The target, a Russian national named Aleksandr Ionov, was head of the Russian state-funded Anti-Globalization Movement of Russia (AGMR), which the indictment alleges worked with “the Russian Federation (Federal’naya Sluzhba Bezopasnosti Rossiyskoy Federatsii, “FSB”)…to use members of U.S. political groups as foreign agents of Russia within the United States, without notification to the Attorney General.” Foreign nationals who intend to lobby or otherwise engage politically on American soil are required to register with the Attorney General under the nearly century-old Foreign Agents Registration Act (FARA).

Ionov and his FSB handlers tried to evade FARA by developing relationships with three US-based organizations, which I identified through online and related research late last week as likely being the African People’s Socialist Party (APSP), the Uhuru House, and Yes California. FBI raids on the first two of the organizations were executed in St. Louis, Missouri and St.

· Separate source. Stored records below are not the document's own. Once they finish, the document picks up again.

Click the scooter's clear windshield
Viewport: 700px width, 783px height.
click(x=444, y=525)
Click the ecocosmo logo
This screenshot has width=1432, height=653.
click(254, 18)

Petersburg, Florida, as the AFSP’s leadership confirmed via social media and a press conference.

The indictment alleges (p. 3) that “IONOV provided financial support to these groups on behalf of the FSB; directed these groups to publish pro-Russian propaganda, as well as other information designed to cause dissension in the United States and to promote secessionist ideologies; coordinated and funded direct action by these groups within the United States that was designed to further Russian interests; and coordinated coverage of these groups’ activities in Russian media outlets.”

Of note on p. 11 of the indictment is this passage:

On or about August 13, 2015, defendant IONOV caused electronic messages to be sent to UIC‑2 directing UIC‑2 to write a petition to the United Nations ‘ASAP’ alleging that the United States had committed genocide against African people in the United States and also directing UIC‑2 to send the petition to the UN office in New York and to the websites of the White House and Change​.org.

Change​.org is a petition website generally associated with political causes typically of concern to left-leaning political activists and voters, not just in the United States but globally.

Whether the FBI is targeting Change​.org itself is unknown at this juncture, but if it is it would be a deeply alarming development from a First Amendment standpoint. And the fact that the FBI has taken an interest in a speech-centric political advocacy platform like Change​.org as a potential vehicle for foreign influence operations may itself have a chilling effect on those considering using Change​.org or similar platforms to push for specific political reform proposals. 

Assuming the allegations asserted in the indictment by DoJ with respect to Ionov are valid, the case against him seems fairly straightforward. But the APSP and the Uhuru House and its related political movement can only be described as fringe, bit players on the American political scene whose previous statements and stances already mirrored the Kremlin’s line decades before Aleksandr Ionov came along. It makes one wonder why the FBI targeted such marginal groups with little to no impact on the broader political process, and whether an unstated goal of the raids was to put the entire domestic political advocacy community on notice that a domestic group with foreign connections is considered fair game for FBI scrutiny even if legitimate First Amendment activity is involved.

Whether the raids on the APSP and Uhuru House will lead to indictments against individuals in those organizations is something only time will tell.